● **MATERIALS PROVIDED**:

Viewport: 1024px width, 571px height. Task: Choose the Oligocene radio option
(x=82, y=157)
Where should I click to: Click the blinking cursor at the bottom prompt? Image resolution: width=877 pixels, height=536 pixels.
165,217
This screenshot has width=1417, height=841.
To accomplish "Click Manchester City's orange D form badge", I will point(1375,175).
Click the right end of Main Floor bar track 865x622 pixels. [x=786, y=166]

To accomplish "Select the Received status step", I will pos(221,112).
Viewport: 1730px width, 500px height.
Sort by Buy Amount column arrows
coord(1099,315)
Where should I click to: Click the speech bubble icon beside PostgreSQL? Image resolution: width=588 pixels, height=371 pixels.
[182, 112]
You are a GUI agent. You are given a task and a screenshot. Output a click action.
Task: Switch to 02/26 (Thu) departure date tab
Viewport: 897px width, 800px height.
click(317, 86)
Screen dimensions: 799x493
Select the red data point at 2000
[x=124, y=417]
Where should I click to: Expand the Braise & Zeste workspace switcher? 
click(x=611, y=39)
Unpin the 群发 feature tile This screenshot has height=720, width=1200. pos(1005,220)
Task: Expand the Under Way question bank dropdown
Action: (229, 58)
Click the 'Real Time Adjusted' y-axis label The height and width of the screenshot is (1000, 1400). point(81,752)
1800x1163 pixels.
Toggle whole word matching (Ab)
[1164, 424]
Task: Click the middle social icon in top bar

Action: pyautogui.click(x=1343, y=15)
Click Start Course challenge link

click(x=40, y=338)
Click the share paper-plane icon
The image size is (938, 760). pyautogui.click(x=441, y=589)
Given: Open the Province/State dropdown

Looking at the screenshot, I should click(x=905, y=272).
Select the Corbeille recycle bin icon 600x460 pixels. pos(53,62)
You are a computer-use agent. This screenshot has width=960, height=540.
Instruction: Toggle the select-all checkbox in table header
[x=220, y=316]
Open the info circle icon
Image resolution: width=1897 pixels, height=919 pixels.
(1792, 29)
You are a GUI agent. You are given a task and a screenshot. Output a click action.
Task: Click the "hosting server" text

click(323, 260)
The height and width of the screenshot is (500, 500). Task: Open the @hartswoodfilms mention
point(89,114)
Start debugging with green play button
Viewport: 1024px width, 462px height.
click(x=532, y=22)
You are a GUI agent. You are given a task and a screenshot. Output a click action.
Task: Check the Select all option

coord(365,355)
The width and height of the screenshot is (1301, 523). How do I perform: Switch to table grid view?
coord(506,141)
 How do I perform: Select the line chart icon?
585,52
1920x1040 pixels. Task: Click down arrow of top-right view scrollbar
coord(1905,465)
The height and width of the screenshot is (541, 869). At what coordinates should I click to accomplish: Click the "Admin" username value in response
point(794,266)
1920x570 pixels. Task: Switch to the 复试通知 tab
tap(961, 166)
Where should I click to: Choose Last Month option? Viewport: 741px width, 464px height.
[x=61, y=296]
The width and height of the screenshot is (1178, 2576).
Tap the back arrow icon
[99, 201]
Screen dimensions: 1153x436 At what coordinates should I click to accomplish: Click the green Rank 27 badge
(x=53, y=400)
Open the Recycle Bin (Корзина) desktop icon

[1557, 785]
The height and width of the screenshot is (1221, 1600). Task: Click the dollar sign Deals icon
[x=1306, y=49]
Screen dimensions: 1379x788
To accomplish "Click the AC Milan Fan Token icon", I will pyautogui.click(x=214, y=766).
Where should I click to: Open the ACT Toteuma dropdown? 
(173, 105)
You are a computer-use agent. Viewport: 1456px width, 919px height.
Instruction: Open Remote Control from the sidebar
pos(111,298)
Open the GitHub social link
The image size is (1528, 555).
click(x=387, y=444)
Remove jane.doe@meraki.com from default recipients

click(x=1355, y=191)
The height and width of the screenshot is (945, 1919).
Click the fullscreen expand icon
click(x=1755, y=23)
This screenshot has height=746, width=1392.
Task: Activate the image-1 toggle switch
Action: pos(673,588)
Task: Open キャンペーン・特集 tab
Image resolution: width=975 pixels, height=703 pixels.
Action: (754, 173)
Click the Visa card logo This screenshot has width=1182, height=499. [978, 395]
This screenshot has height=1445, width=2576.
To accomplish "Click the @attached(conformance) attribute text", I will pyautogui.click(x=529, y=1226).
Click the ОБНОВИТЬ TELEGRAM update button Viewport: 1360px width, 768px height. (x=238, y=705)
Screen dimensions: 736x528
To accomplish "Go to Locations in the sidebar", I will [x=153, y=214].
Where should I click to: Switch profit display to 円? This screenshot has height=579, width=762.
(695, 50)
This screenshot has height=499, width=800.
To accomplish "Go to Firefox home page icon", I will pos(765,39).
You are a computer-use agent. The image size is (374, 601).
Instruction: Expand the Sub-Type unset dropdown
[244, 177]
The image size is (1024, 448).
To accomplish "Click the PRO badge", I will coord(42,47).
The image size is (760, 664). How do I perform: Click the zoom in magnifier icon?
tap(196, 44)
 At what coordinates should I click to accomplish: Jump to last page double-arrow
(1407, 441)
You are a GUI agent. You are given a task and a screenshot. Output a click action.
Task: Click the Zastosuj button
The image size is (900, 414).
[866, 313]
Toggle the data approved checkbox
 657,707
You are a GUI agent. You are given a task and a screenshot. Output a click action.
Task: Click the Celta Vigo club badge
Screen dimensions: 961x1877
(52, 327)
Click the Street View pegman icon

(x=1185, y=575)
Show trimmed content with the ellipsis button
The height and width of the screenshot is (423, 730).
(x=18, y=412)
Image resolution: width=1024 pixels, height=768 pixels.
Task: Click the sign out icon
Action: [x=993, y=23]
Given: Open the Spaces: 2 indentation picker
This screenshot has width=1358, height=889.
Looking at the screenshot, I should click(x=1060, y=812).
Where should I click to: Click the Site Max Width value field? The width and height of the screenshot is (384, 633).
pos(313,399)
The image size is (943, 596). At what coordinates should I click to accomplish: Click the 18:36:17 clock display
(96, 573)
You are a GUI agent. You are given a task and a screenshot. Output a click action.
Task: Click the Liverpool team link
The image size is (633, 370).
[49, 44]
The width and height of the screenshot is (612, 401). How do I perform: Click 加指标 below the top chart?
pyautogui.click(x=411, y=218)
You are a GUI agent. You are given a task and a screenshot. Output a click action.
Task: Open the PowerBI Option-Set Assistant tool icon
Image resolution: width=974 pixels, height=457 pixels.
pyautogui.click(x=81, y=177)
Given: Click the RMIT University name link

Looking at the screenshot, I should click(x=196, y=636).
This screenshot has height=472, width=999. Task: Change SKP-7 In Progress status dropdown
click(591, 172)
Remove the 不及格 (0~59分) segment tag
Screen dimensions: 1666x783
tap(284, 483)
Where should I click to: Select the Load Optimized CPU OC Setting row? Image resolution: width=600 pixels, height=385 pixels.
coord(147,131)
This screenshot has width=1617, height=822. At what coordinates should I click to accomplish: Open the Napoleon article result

● **YOUR INSTRUCTIONS**: Beginning with the first line above, could you copy every line exactly, up to and including the one with "You are a computer-use agent. This"?

● **THE ANSWER**:
Viewport: 1024px width, 571px height. Task: Choose the Oligocene radio option
(x=82, y=157)
Where should I click to: Click the blinking cursor at the bottom prompt? Image resolution: width=877 pixels, height=536 pixels.
165,217
This screenshot has width=1417, height=841.
To accomplish "Click Manchester City's orange D form badge", I will point(1375,175).
Click the right end of Main Floor bar track 865x622 pixels. [x=786, y=166]

To accomplish "Select the Received status step", I will pos(221,112).
Viewport: 1730px width, 500px height.
Sort by Buy Amount column arrows
coord(1099,315)
Where should I click to: Click the speech bubble icon beside PostgreSQL? Image resolution: width=588 pixels, height=371 pixels.
[182, 112]
You are a GUI agent. You are given a task and a screenshot. Output a click action.
Task: Switch to 02/26 (Thu) departure date tab
Viewport: 897px width, 800px height.
click(317, 86)
Screen dimensions: 799x493
Select the red data point at 2000
[x=124, y=417]
Where should I click to: Expand the Braise & Zeste workspace switcher? 
click(x=611, y=39)
Unpin the 群发 feature tile This screenshot has height=720, width=1200. pos(1005,220)
Task: Expand the Under Way question bank dropdown
Action: (229, 58)
Click the 'Real Time Adjusted' y-axis label The height and width of the screenshot is (1000, 1400). point(81,752)
1800x1163 pixels.
Toggle whole word matching (Ab)
[1164, 424]
Task: Click the middle social icon in top bar

Action: pyautogui.click(x=1343, y=15)
Click Start Course challenge link

click(x=40, y=338)
Click the share paper-plane icon
The image size is (938, 760). pyautogui.click(x=441, y=589)
Given: Open the Province/State dropdown

Looking at the screenshot, I should click(x=905, y=272).
Select the Corbeille recycle bin icon 600x460 pixels. pos(53,62)
You are a computer-use agent. This screenshot has width=960, height=540.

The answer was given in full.